A few years back the BBC did a show on migrations. The archive of that information is a rich resource.

When we were a bit more connected to the outdoors we seemed to watch the subtle changes each season brought. I know my Grandfather knew more about what was going on outside than I did. I suspect that many of my students are a bit disconnected from the small changes that signal seasons. I think that giving them an opportunity to reconnect may pay some science and health dividends this year. I will start by using the “Old Farmer’s Almanac”. I usually buy one each year but there is lots of free information at their web site.

I think that checking out the accuracy of past predictions of winter weather might be interesting. We will check this year’s predictions out and use that opportunity to dig into some science statistics. We will use the almanac as we always have for interesting folklore and some great data.

My neighbor is going with Journey North. At the secondary level I may use the National Geographic Special on migrations with my students. We are working on the skills of comparison and contrast. My students last year did not dig far enough into the idea to produce rich comparisons when needed. They would compare but seldom contrast and they had a difficult time including rich enough evidence to back up their comparisons. It would be useful to give them some exceptional opportunities to compare and contrast the migrations of two species in the show and guide them to richer evidence and richer observations. It is often easier to move kids from the obvious to the deeper examinations of data when the data is as interesting as migratory animals.

Of course this skill is taught using graphic organizers that help make the data gathering and the analysis much easier for most students. Those that get bogged down with a paragraph of information can see the similarities and differences between two groups much more clearly when the information is formatted well.

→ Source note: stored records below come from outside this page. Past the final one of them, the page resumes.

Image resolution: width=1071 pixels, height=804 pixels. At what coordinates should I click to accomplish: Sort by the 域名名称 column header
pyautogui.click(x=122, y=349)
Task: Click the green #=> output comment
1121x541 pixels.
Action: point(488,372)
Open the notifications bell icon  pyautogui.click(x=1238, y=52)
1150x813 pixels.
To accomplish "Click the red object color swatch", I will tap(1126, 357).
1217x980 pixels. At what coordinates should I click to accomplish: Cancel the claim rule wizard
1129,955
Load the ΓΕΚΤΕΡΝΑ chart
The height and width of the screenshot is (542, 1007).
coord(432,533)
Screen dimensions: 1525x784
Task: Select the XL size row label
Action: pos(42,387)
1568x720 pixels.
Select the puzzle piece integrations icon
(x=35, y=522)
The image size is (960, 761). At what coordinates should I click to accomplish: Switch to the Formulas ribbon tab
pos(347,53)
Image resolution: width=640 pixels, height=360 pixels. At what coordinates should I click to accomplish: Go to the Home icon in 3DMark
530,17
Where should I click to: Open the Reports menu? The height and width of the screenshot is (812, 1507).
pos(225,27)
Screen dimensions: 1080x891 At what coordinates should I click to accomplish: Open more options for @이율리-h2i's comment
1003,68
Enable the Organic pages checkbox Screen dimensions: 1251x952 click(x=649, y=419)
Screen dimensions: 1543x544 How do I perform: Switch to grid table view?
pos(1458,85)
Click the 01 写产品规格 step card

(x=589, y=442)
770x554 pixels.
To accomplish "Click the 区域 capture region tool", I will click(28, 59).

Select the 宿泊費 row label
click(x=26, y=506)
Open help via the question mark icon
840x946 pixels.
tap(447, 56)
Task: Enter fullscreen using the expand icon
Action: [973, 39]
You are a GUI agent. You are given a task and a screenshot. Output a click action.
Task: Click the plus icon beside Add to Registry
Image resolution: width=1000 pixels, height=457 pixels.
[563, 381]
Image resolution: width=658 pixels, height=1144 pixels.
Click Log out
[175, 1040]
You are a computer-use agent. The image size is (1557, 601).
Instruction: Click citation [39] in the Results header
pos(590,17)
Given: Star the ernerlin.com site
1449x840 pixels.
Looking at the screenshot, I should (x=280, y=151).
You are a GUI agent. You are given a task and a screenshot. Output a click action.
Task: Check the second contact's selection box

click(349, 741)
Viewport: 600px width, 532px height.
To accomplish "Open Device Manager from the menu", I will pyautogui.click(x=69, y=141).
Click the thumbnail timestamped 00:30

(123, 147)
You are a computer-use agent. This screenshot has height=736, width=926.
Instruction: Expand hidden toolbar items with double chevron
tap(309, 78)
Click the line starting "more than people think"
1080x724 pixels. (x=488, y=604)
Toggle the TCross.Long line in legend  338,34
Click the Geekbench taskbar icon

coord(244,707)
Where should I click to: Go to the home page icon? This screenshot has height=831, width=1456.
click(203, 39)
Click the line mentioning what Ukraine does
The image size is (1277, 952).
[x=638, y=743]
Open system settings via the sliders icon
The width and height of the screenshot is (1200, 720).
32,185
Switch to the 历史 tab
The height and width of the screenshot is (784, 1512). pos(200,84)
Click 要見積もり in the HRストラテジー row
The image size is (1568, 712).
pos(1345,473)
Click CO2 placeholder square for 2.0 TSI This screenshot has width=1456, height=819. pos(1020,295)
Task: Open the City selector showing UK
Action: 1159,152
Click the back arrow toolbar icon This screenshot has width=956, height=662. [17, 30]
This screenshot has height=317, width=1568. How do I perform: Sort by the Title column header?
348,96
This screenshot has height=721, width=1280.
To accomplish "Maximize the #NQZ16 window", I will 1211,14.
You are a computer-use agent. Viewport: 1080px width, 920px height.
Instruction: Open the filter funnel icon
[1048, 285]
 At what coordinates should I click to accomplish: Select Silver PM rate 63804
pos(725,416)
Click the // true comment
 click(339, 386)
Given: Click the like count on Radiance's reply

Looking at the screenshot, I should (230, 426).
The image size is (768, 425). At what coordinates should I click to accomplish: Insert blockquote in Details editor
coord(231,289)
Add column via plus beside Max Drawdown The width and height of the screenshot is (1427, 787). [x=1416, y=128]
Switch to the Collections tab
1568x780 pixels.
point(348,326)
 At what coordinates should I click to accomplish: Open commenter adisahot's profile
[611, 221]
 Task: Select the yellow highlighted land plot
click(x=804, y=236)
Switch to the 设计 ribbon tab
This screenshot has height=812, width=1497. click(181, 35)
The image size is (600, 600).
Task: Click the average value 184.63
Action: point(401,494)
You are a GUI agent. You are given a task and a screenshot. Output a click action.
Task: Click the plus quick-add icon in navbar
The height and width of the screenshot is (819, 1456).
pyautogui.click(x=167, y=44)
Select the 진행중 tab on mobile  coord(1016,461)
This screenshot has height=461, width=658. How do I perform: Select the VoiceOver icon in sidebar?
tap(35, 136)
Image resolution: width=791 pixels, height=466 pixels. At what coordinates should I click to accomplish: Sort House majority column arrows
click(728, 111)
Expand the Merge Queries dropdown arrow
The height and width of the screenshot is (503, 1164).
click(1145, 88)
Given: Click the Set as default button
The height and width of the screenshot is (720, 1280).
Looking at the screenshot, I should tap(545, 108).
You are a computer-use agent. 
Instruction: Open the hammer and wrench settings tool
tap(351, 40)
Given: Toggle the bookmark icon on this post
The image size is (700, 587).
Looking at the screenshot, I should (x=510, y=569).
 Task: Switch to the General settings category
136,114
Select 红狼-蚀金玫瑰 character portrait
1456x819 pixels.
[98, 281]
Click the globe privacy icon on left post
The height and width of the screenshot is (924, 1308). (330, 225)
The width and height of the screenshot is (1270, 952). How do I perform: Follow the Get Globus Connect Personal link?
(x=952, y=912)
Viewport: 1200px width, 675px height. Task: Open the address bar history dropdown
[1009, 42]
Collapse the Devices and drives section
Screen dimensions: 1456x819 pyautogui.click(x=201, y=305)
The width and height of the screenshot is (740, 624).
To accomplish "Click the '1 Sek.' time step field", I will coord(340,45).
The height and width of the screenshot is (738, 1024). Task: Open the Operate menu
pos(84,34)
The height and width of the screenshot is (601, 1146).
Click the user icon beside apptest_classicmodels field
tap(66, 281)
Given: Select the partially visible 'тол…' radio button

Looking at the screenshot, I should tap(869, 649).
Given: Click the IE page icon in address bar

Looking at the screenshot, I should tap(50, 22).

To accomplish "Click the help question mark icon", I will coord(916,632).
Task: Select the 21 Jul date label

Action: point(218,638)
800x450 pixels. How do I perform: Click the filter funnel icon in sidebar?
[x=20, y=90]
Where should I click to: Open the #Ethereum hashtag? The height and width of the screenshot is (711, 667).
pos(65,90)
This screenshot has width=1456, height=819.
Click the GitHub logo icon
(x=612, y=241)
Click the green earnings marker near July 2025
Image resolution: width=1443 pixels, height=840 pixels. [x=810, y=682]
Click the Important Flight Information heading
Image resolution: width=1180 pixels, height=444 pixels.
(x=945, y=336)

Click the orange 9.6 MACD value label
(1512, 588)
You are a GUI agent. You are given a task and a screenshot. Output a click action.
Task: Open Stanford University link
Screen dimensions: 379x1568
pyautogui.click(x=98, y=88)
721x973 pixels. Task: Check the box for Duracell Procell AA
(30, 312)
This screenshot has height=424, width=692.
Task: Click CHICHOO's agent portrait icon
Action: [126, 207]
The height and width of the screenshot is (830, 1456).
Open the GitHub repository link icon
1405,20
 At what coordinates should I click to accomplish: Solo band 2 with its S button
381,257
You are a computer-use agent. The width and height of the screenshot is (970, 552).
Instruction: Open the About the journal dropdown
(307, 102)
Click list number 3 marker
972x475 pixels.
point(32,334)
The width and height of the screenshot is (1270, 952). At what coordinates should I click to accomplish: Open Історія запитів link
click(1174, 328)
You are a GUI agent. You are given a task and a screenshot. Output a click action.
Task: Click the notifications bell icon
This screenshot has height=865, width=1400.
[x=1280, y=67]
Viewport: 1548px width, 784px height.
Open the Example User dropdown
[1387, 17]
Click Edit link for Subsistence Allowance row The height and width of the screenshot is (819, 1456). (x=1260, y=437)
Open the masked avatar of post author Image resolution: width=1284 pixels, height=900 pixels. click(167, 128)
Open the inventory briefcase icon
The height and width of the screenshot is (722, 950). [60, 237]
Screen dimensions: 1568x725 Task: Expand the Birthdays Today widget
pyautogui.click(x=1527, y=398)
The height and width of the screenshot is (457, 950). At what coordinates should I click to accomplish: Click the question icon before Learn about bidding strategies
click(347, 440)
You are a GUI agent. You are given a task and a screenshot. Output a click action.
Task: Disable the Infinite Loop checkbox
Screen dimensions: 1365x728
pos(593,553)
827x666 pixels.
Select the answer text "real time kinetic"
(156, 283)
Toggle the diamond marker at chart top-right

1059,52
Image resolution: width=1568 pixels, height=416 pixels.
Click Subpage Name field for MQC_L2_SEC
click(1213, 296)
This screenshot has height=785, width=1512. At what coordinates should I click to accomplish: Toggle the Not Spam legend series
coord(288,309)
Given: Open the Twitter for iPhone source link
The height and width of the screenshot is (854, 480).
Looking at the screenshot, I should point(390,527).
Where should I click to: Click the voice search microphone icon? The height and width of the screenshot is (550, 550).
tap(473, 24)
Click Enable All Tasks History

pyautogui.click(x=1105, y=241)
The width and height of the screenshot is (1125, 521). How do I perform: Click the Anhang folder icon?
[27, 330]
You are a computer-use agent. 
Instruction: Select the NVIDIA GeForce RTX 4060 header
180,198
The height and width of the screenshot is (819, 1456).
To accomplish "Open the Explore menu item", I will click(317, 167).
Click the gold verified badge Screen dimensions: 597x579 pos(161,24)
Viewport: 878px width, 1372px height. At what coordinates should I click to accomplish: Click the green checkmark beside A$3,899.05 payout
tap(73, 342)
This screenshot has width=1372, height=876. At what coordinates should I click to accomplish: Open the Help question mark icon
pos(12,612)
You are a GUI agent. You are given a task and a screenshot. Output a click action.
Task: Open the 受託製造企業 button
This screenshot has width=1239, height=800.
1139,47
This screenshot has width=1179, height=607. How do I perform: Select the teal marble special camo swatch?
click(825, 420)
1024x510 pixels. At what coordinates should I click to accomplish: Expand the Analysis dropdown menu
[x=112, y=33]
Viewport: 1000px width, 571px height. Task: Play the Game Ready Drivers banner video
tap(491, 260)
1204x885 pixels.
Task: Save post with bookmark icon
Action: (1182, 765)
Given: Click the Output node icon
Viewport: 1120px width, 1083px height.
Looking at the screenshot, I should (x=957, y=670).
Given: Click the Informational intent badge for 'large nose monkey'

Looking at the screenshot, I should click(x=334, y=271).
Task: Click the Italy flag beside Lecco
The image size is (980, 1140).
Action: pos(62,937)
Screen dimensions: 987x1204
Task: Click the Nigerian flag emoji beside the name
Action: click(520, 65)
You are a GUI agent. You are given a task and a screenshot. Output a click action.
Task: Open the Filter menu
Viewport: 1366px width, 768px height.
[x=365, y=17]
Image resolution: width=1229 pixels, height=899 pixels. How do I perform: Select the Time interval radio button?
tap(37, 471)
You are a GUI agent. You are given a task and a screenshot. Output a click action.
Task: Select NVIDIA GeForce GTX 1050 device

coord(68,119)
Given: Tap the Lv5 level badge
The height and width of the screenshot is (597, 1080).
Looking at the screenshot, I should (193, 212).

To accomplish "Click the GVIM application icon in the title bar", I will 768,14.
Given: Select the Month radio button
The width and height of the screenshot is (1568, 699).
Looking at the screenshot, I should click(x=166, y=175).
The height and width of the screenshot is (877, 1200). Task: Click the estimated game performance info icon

Likewise, an interesting graphic organizer helps students to display their thinking so that they can see where they need more evidence or explanation. The NCREL site has some that are mostly language arts but easily adaptable to science.

Thinkport from Maryland is another good source.

There are lots of sites that charge a fee for their printables. Make sure you search for the free graphic organizers and make a folder where you can store them for use with another unit.
So we will begin with the almanac to get the interest and focus for the unit and move to the National Geographic materials. There are so many great visuals on the web that a student slide show of their animals may have to be a part of the unit plan. That would incorporate some technology skills along with the science and communication in the materials. Of course a word wall will be necessary as the terms that biologists use are wonderful but not often familiar to students below the 11th grade level.

As I write this the monarch butterflies are gathering around a bush in the back. I know that this phenomenon occurs every year at about this time. If the gathering is earlier it seems to forecast an earlier winter. I am not sure if this species uses hours of daylight or temperature to begin the migration but it will be a wonderful adventure in science to begin to find out.